Element lookup records:

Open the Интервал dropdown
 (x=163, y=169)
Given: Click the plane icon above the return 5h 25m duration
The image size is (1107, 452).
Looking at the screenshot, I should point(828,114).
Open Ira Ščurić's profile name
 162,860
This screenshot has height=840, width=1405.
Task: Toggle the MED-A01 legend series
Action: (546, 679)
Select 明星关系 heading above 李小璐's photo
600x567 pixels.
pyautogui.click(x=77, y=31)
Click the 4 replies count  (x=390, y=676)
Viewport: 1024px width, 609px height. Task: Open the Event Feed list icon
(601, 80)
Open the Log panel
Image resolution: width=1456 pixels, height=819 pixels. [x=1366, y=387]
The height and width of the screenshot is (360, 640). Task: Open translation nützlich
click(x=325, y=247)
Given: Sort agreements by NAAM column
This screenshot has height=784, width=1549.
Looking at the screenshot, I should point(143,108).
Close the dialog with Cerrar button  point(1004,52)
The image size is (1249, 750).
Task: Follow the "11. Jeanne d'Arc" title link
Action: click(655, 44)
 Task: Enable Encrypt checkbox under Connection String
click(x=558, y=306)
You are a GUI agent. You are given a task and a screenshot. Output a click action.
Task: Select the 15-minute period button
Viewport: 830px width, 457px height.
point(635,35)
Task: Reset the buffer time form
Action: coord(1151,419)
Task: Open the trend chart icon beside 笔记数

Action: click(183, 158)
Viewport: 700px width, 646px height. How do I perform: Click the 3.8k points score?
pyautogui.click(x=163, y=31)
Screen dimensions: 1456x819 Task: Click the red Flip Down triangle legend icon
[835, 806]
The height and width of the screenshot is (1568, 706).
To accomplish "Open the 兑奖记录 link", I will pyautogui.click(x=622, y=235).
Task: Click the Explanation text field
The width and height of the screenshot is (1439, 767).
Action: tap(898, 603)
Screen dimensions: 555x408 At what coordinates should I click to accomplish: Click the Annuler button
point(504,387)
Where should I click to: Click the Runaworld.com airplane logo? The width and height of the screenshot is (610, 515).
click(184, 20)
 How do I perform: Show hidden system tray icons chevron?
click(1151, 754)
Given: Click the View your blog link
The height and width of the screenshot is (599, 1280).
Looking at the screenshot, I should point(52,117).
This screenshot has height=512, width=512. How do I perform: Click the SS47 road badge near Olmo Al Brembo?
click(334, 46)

■ WHAT THE TASK ASKS
Render all of the data above as a JSON array of strings, one string per line, omitting any blank lines.

■ ANSWER FOR THE TASK
[
  "Open the Интервал dropdown",
  " (x=163, y=169)",
  "Given: Click the plane icon above the return 5h 25m duration",
  "The image size is (1107, 452).",
  "Looking at the screenshot, I should point(828,114).",
  "Open Ira Ščurić's profile name",
  " 162,860",
  "This screenshot has height=840, width=1405.",
  "Task: Toggle the MED-A01 legend series",
  "Action: (546, 679)",
  "Select 明星关系 heading above 李小璐's photo",
  "600x567 pixels.",
  "pyautogui.click(x=77, y=31)",
  "Click the 4 replies count  (x=390, y=676)",
  "Viewport: 1024px width, 609px height. Task: Open the Event Feed list icon",
  "(601, 80)",
  "Open the Log panel",
  "Image resolution: width=1456 pixels, height=819 pixels. [x=1366, y=387]",
  "The height and width of the screenshot is (360, 640). Task: Open translation nützlich",
  "click(x=325, y=247)",
  "Given: Sort agreements by NAAM column",
  "This screenshot has height=784, width=1549.",
  "Looking at the screenshot, I should point(143,108).",
  "Close the dialog with Cerrar button  point(1004,52)",
  "The image size is (1249, 750).",
  "Task: Follow the \"11. Jeanne d'Arc\" title link",
  "Action: click(655, 44)",
  " Task: Enable Encrypt checkbox under Connection String",
  "click(x=558, y=306)",
  "You are a GUI agent. You are given a task and a screenshot. Output a click action.",
  "Task: Select the 15-minute period button",
  "Viewport: 830px width, 457px height.",
  "point(635,35)",
  "Task: Reset the buffer time form",
  "Action: coord(1151,419)",
  "Task: Open the trend chart icon beside 笔记数",
  "Action: click(183, 158)",
  "Viewport: 700px width, 646px height. How do I perform: Click the 3.8k points score?",
  "pyautogui.click(x=163, y=31)",
  "Screen dimensions: 1456x819 Task: Click the red Flip Down triangle legend icon",
  "[835, 806]",
  "The height and width of the screenshot is (1568, 706).",
  "To accomplish \"Open the 兑奖记录 link\", I will pyautogui.click(x=622, y=235).",
  "Task: Click the Explanation text field",
  "The width and height of the screenshot is (1439, 767).",
  "Action: tap(898, 603)",
  "Screen dimensions: 555x408 At what coordinates should I click to accomplish: Click the Annuler button",
  "point(504,387)",
  "Where should I click to: Click the Runaworld.com airplane logo? The width and height of the screenshot is (610, 515).",
  "click(184, 20)",
  " How do I perform: Show hidden system tray icons chevron?",
  "click(1151, 754)",
  "Given: Click the View your blog link",
  "The height and width of the screenshot is (599, 1280).",
  "Looking at the screenshot, I should point(52,117).",
  "This screenshot has height=512, width=512. How do I perform: Click the SS47 road badge near Olmo Al Brembo?",
  "click(334, 46)"
]